Managed Money Investment Accounts

Although there are a wide variety of investment funds, some investors have more specialized goals that are not achieved by any publicly available funds. To serve these clients, registered investment advisors can set up accounts that would appeal to these clients, where investment choices would not be restricted by the Investment Company Act. These accounts are generally only available to more affluent investors, since fees are based on a percentage of the assets under management.

Wrap accounts are managed by money managers for a specific client in which a wrap fee is charged that covers all the fees that would otherwise apply to the account, including administrative and management fees, and commissions for trades. The wrap fee is usually 1 to 3% of assets under management, paid quarterly. The minimum investment for most of these accounts ranges from $25,000-$10 million. The suggested investment horizon is 3 to 5 years. A broker oversees the money managers to help ensure that their investments are meeting goals.

There are also advisory accounts, of which there are 2 types:

Nondiscretionary accounts often use an asset allocation program that matches the client's investment goals and risk profile. The asset allocation model is specified in the investment policy statement. The asset allocation may change as the investor ages, becoming more conservative, with more money invested in bonds and other fixed income investments rather than stocks.

Another type of account, the individually managed account (IMA), has evolved to cater to high net worth individuals. The individually managed account is a separate account for a specific individual that is managed by an investment advisor according to the investment goals of that client and, to a certain extent, to manage the recognition of taxable gains and losses for a given tax year. The client receives one-on-one access to the advisor.
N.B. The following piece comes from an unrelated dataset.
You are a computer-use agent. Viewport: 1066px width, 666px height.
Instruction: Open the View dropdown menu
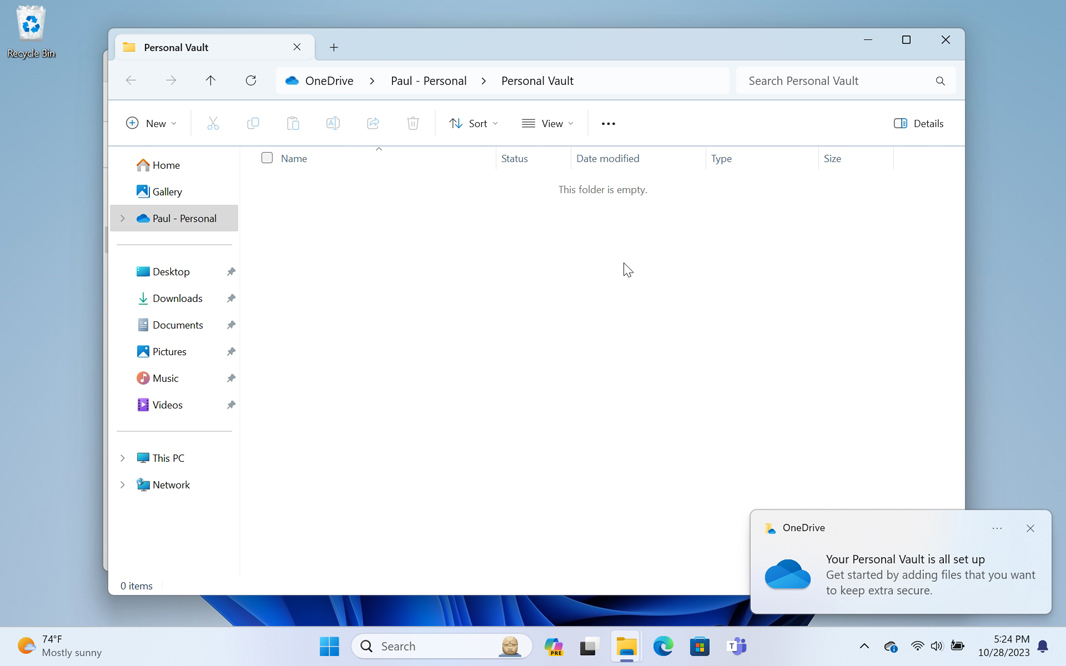548,124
Another type of account that is closely related to the IMA (and is sometimes used synonymously) is the separately managed account (SMA), marketed by broker-dealers to more moderate income investors. The SMA pools the investments of several or many clients in a model portfolio that is not available as a mutual fund or ETF. The SMA can consider investments that would not be permissible for a mutual fund or other funds covered by the Investment Company Act. The broker-dealer picks money managers called subadvisors to manage the programs. SMAs generally charge a fee of 2% of assets under management; minimum investments are at least $100,000. Like the IMA, SMA investors have direct ownership of the securities held in the account, so they can control the tax recognition of income and losses.

Closely related to the SMA is the open architecture program, where investors have a greater choice of subadvisors and more flexible pricing.